Sensors powered by electricity generated by piezoelectric zinc oxide nanowires. This could allow small, self contained, sensors powered by mechanical energy such as tides or wind
Researchers are using a method called Aerotaxy to grow semiconducting nanowires on gold nanoparticles. They plan to use self assembly techniques to align the nanowires on a substrate; forming a solar cell or other electrical devices. The gold nanoparticles replace the silicon substrate on which conventional semiconductor based solar cells are built.
Researchers at the Nies Bohr Institute have determined that sunlight can be concentrated in nanowires due to a resonance effect. This effect can result in more efficient solar cells, allowing more of the energy from the sun to be converted to electricity.
Using light absorbing nanowires embedded in a flexible polymer film is another method being developed to produce low cost flexible solar panels.
Researchers at Lawrence Berkeley have demonstrated an inexpensive process for making solar cells. These solar cells are composed of cadmium sulfide nanowires coated with copper sulfide.

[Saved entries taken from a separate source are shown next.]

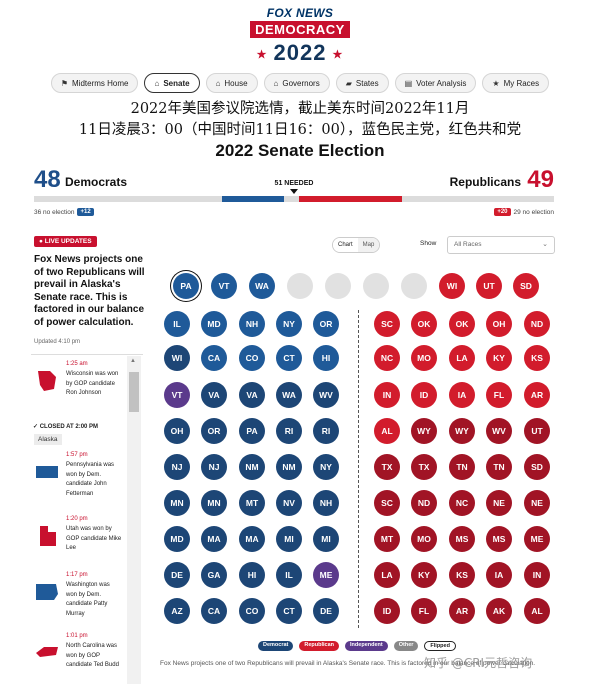 Image resolution: width=600 pixels, height=689 pixels. I want to click on seat-oh: OH, so click(177, 431).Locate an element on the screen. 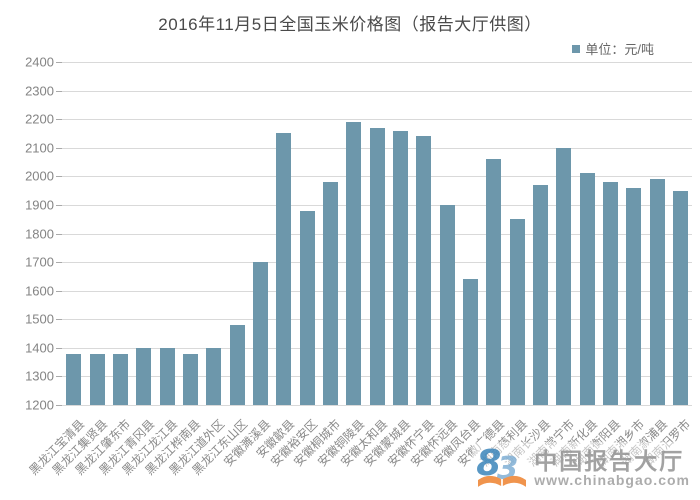 The width and height of the screenshot is (700, 500). watermark-name: 中国报告大厅 is located at coordinates (610, 460). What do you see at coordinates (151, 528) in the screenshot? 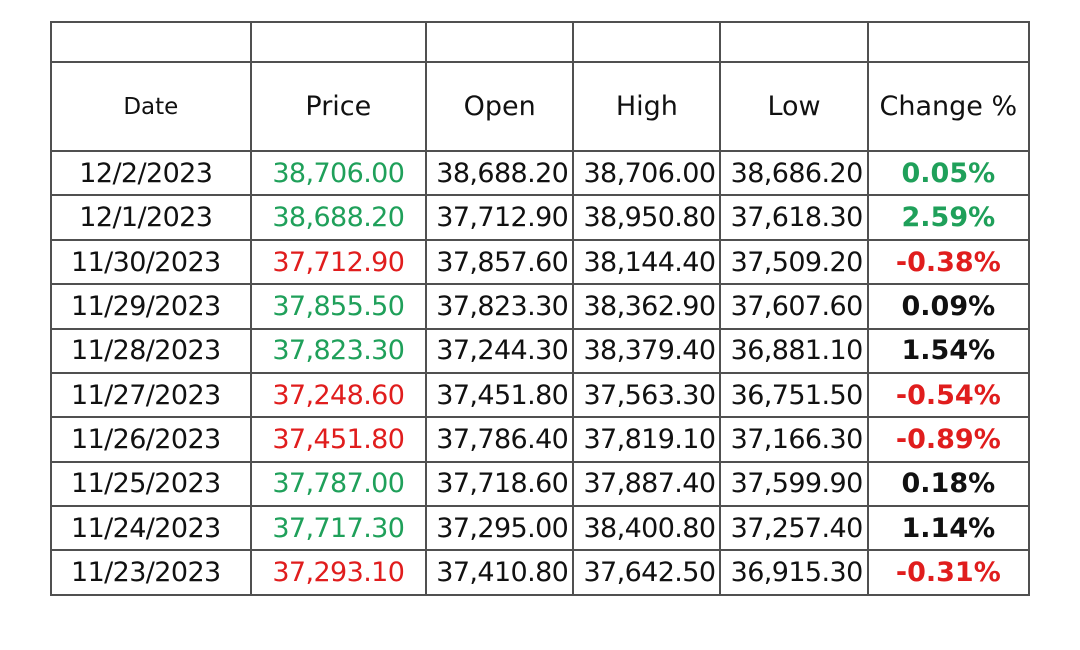
I see `date-cell: 11/24/2023` at bounding box center [151, 528].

Researchers at Stanford University have grown silicon nanowires on a stainless steel substrate and demonstrated that batteries using these anodes could have up to 10 times the power density of conventional lithium ion batteries. Using silicon nanowires, instead of bulk silicon fixes a problem of the silicon cracking, that has been seen on electrodes using bulk silicon. The cracking is caused because the silicon swells it absorbs lithium ions while being recharged, and contracts as the battery is discharged and the lithium ions leave the silicon. However the researchers found that while the silicon nanowires swell as lithium ions are absorbed during discharge of the battery and contract as the lithium ions leave during recharge of the battery the nanowires do not crack, unlike anodes that used bulk silicon.

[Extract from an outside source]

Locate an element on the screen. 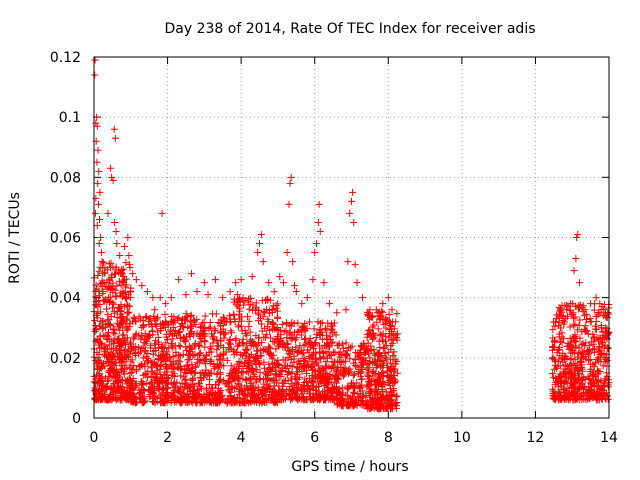 This screenshot has width=640, height=480. y-tick-label: 0.08 is located at coordinates (66, 178).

Researchers at EPFL have demonstrated a solar powered water filter that uses titanium dioxide (TiO2) nanowires and carbon nanotubes to purify water.

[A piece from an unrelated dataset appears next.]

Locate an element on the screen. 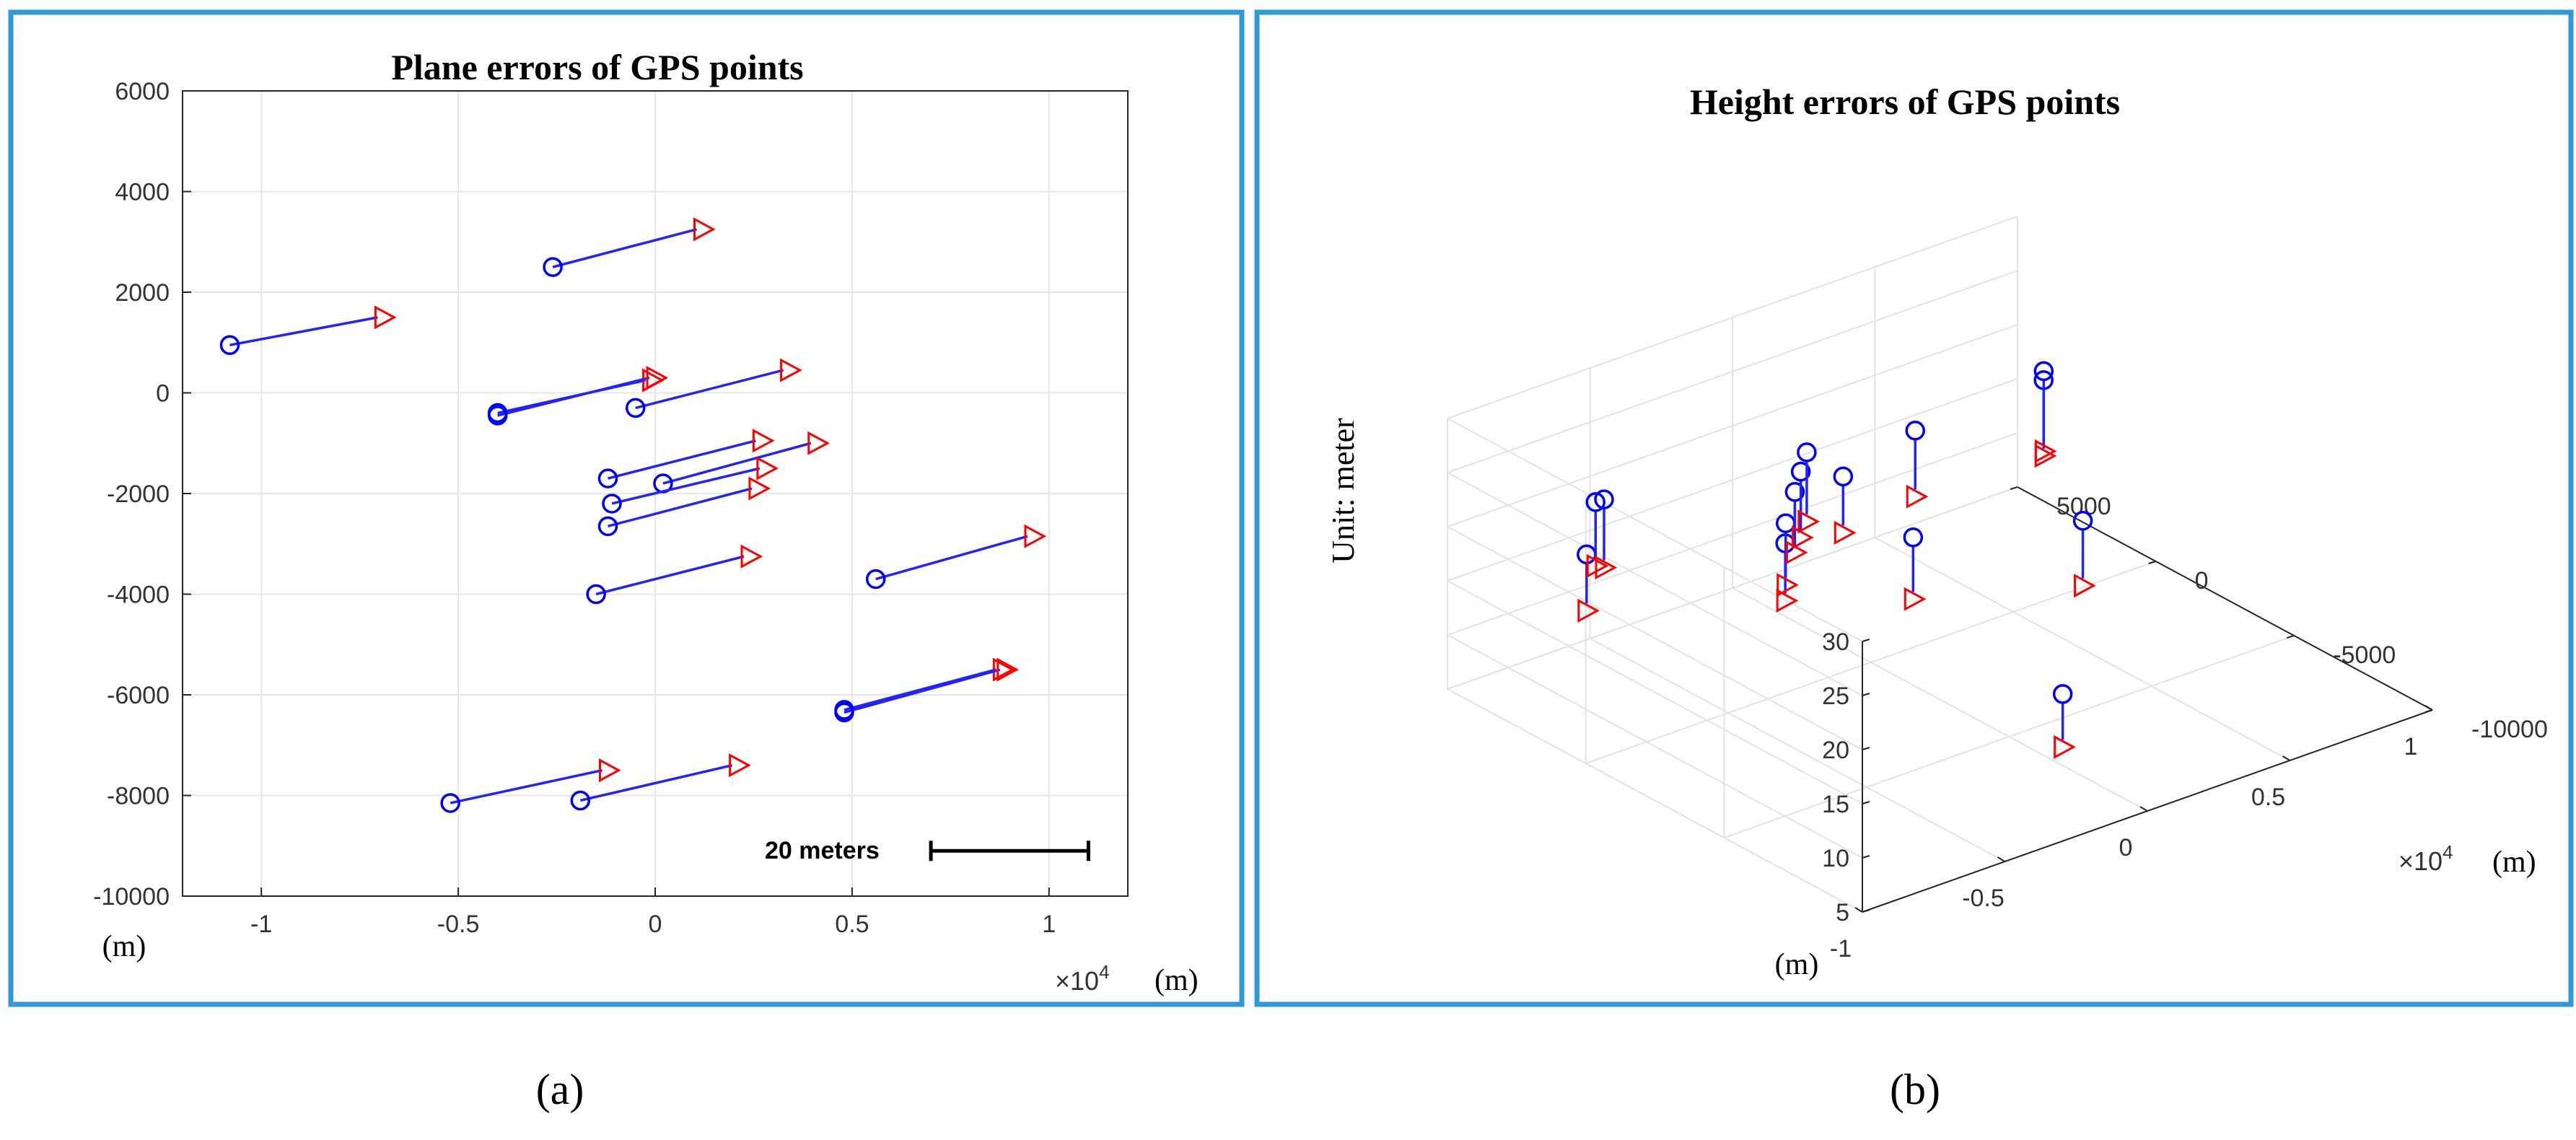  height-error-stems is located at coordinates (1836, 560).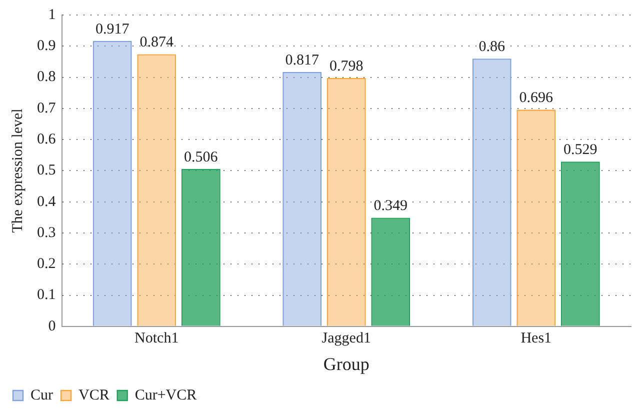  I want to click on y-tick-label: 0.3, so click(46, 232).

Using silver chloride nanowires as a photocatalysis to decompose organic molecules in polluted water.
Using an electrified filter composed of silver nanowires, carbon nanotubes and cotton to kill bacteria in water.
Using electrodes made from nanowires that would enable flat panel displays to be flexible as well as thinner than current flat panel displays.
Using nanowires to build transistors without p-n junctions.
Using nanowires made of an alloy of iron and nickel to create dense memory devices. By applying a current magnetized sections along the length of the wire. As the magnetized sections move along the wire, the data is read by a stationary sensor. This method is called race track memory.
Using silver nanowires embedded in a polymer to make conductive layers that can flex, without damaging the conductor.
Sensors using zinc oxide nano-wire detection elements capable of detecting a range of chemical vapors.